# TASKS TO CARRY OUT
1. In the transcript, what does Wendell Wallach call artificial intelligence?
2. Condense the transcript paragraph beginning "And in some ways, this is the finding" into a short bulleted list that keeps its main points.
3. Give every timestamp that appears in the transcript.

Cindy Moehring  17:26  
That's a big deal. I mean, that's certainly a way emerging technologies are being used for good.

Wendell Wallach  17:32  
And in some ways, this is the finding that truly justified that artificial intelligence could make a positive difference. There's always this question about well, is all the promise of artificial intelligence real? I mean, let us be clear, artificial intelligence is a toolkit of different applications. And they can be used in every field of human endeavor and are being used, it's not really one thing. For all the predictions about the positive benefits of AI, there's also been ongoing concerns about the negative effects of AI. Therefore, whether the positive would outweigh the bad, the negative.

Cindy Moehring  18:17  
This advancement certainly would be a ticker on the side of good, right, positive advancements.

Wendell Wallach  18:23  
Very positive, very positive. Yeah.

# Data entries
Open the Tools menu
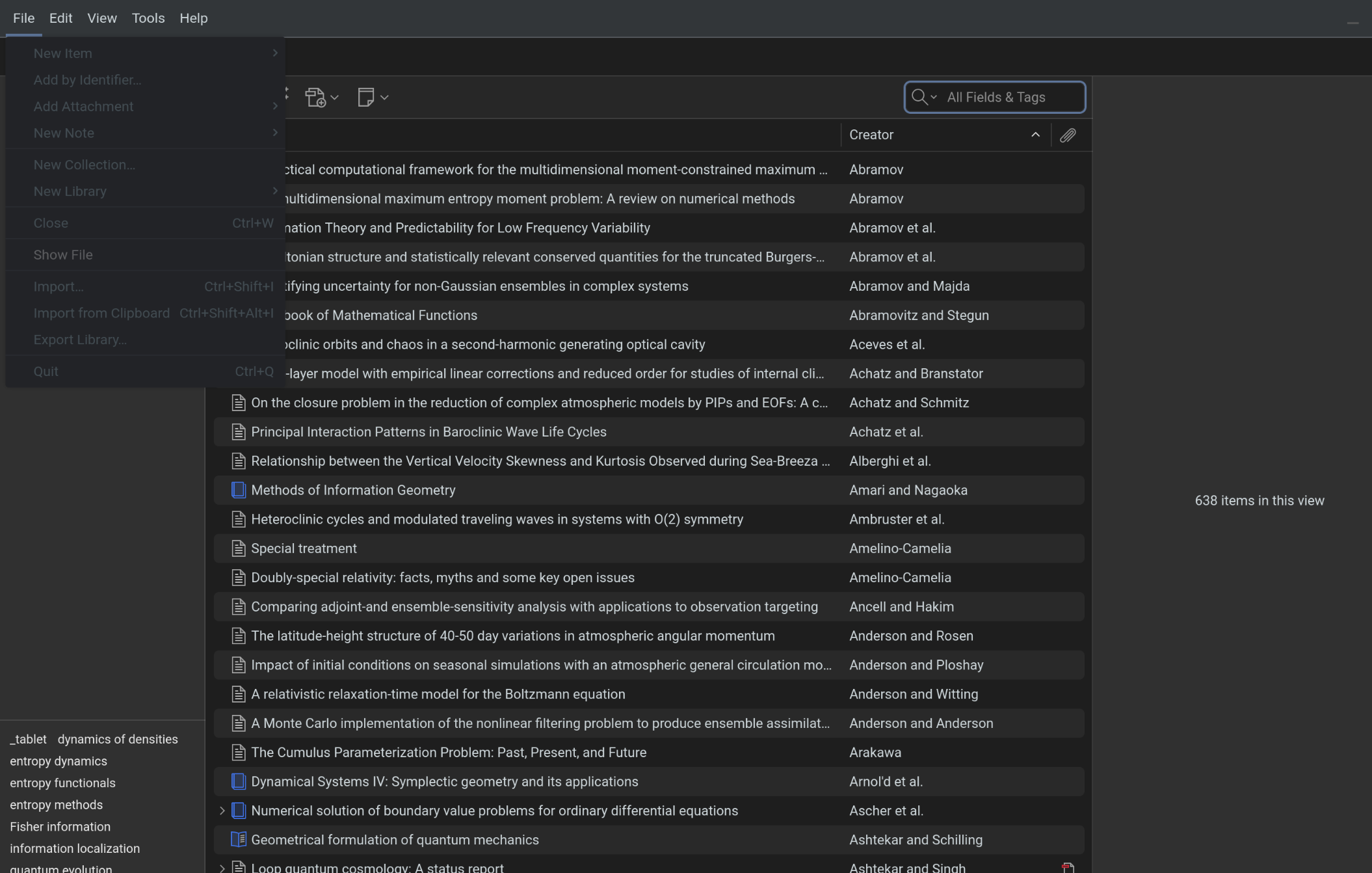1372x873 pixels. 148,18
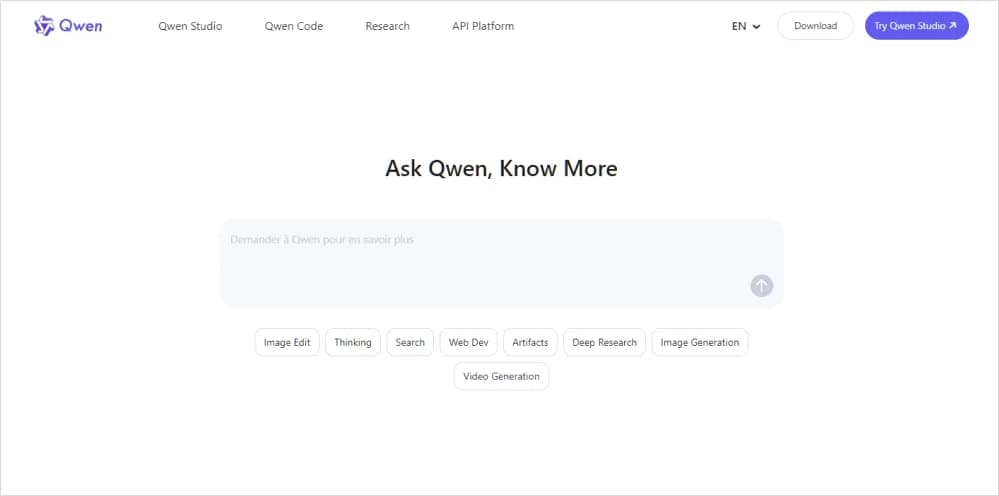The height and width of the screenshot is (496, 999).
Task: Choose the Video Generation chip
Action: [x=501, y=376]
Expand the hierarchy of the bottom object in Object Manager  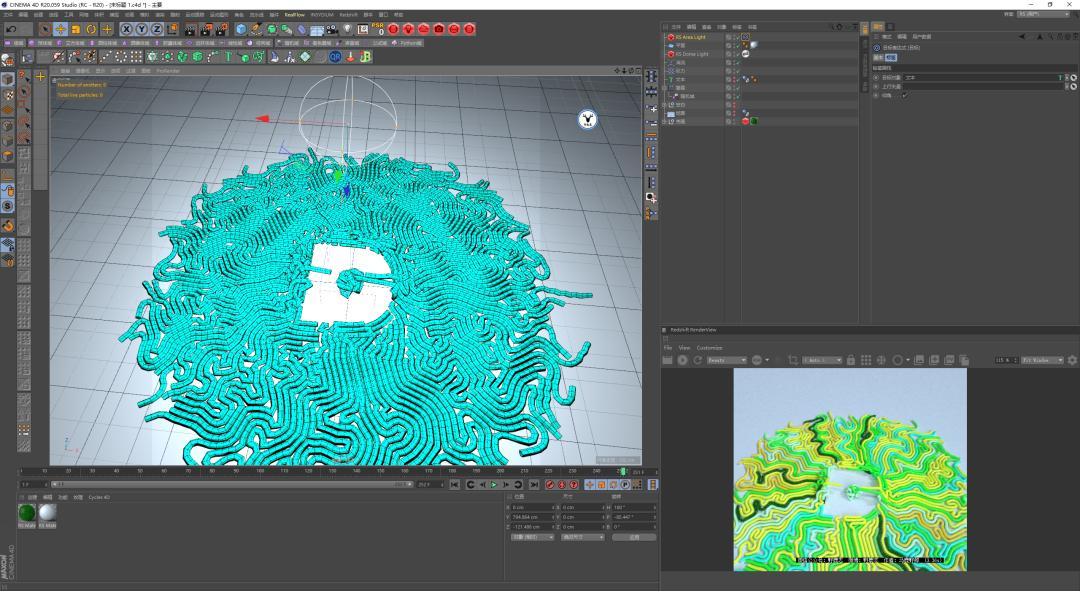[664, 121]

...

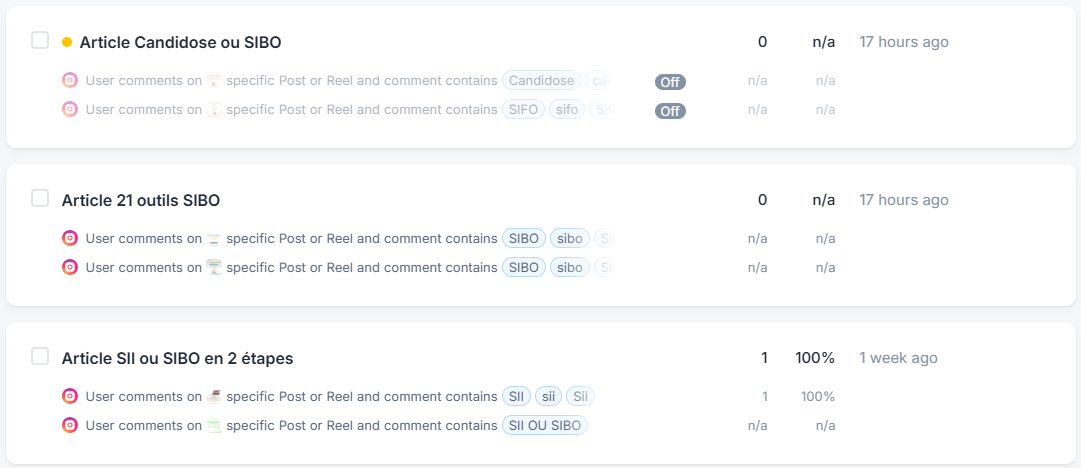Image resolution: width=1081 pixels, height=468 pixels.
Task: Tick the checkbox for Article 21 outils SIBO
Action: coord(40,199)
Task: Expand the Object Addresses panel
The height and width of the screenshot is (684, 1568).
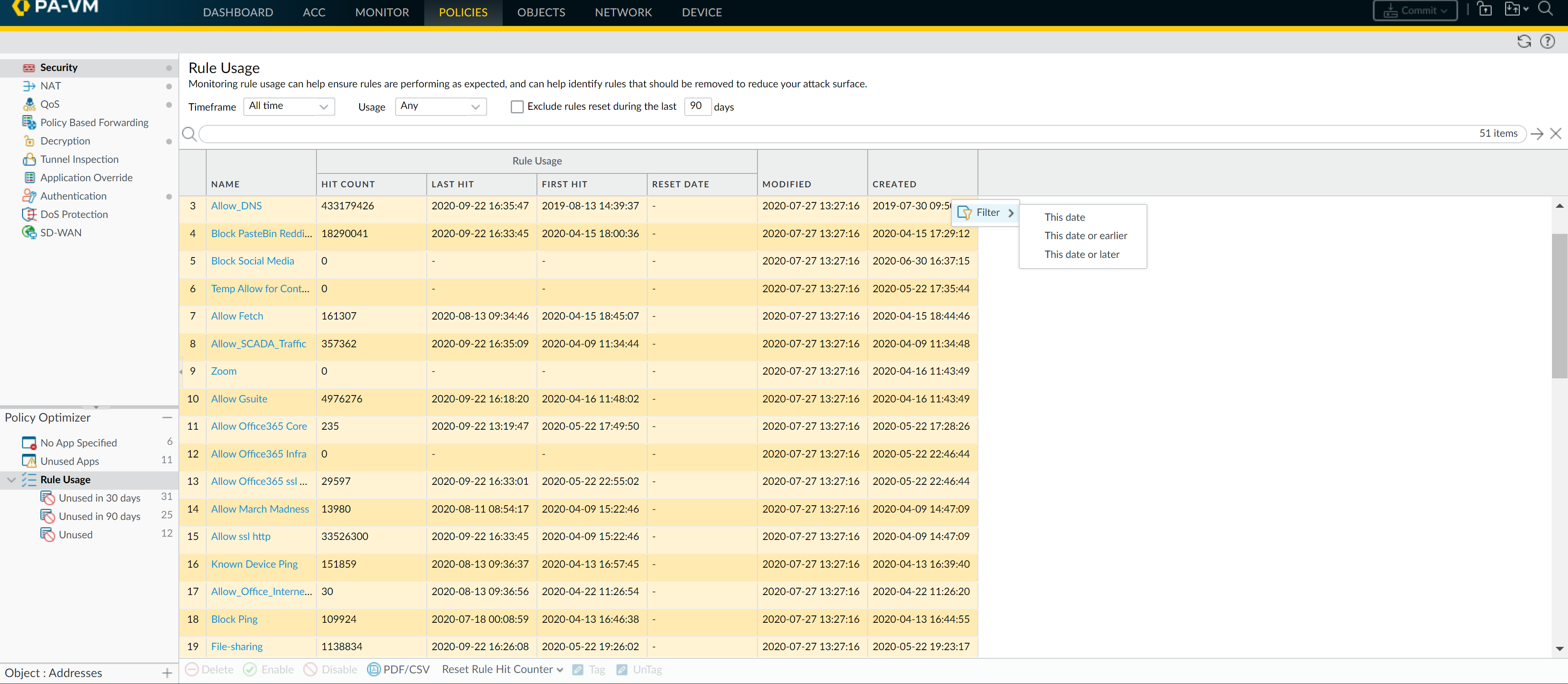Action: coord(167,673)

# ANSWERS TO THE TASKS
1. A toolkit of different applications.

2.
- This finding justified the claim that artificial intelligence could make a positive difference.
- People keep asking whether the promise of AI is real.
- AI is not one thing. It is a toolkit of different applications that can be used, and are being used, in every field of human endeavor.
- Alongside predictions of its benefits, there have been ongoing concerns about AI's negative effects.
- So the question is whether the positive would outweigh the negative.

3. 17:26, 17:32, 18:17, 18:23